(Collected data)
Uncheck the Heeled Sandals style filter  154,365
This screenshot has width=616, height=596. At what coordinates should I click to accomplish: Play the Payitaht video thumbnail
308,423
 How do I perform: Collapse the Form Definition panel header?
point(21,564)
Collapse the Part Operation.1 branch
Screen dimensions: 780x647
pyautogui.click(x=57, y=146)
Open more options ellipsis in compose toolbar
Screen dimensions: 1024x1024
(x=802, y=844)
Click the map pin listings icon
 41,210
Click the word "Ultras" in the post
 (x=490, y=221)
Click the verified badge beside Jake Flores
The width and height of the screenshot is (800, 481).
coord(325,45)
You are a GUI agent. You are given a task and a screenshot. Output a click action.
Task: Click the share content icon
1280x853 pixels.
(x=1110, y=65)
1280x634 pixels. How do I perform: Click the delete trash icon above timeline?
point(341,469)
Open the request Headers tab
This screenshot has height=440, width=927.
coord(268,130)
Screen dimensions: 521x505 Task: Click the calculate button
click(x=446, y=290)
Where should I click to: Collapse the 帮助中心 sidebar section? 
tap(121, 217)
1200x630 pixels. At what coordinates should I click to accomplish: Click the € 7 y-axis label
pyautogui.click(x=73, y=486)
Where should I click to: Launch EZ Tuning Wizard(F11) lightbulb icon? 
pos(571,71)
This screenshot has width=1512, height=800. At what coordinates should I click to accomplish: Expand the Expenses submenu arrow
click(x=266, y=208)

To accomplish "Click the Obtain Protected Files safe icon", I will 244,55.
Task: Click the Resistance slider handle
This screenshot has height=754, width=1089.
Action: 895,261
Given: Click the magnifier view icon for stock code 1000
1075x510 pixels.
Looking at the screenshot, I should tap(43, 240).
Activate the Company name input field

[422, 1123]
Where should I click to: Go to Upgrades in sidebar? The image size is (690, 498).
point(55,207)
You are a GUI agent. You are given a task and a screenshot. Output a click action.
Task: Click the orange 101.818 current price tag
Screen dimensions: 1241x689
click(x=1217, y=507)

:: Task statement ::
Set down all of the entries again, keeping every line exactly as it is.

:: Solution to this task ::
Uncheck the Heeled Sandals style filter  154,365
This screenshot has width=616, height=596. At what coordinates should I click to accomplish: Play the Payitaht video thumbnail
308,423
 How do I perform: Collapse the Form Definition panel header?
point(21,564)
Collapse the Part Operation.1 branch
Screen dimensions: 780x647
pyautogui.click(x=57, y=146)
Open more options ellipsis in compose toolbar
Screen dimensions: 1024x1024
(x=802, y=844)
Click the map pin listings icon
 41,210
Click the word "Ultras" in the post
 (x=490, y=221)
Click the verified badge beside Jake Flores
The width and height of the screenshot is (800, 481).
coord(325,45)
You are a GUI agent. You are given a task and a screenshot. Output a click action.
Task: Click the share content icon
1280x853 pixels.
(x=1110, y=65)
1280x634 pixels. How do I perform: Click the delete trash icon above timeline?
point(341,469)
Open the request Headers tab
This screenshot has height=440, width=927.
coord(268,130)
Screen dimensions: 521x505 Task: Click the calculate button
click(x=446, y=290)
Where should I click to: Collapse the 帮助中心 sidebar section? 
tap(121, 217)
1200x630 pixels. At what coordinates should I click to accomplish: Click the € 7 y-axis label
pyautogui.click(x=73, y=486)
Where should I click to: Launch EZ Tuning Wizard(F11) lightbulb icon? 
pos(571,71)
This screenshot has width=1512, height=800. At what coordinates should I click to accomplish: Expand the Expenses submenu arrow
click(x=266, y=208)

To accomplish "Click the Obtain Protected Files safe icon", I will 244,55.
Task: Click the Resistance slider handle
This screenshot has height=754, width=1089.
Action: 895,261
Given: Click the magnifier view icon for stock code 1000
1075x510 pixels.
Looking at the screenshot, I should tap(43, 240).
Activate the Company name input field

[422, 1123]
Where should I click to: Go to Upgrades in sidebar? The image size is (690, 498).
point(55,207)
You are a GUI agent. You are given a task and a screenshot. Output a click action.
Task: Click the orange 101.818 current price tag
Screen dimensions: 1241x689
click(x=1217, y=507)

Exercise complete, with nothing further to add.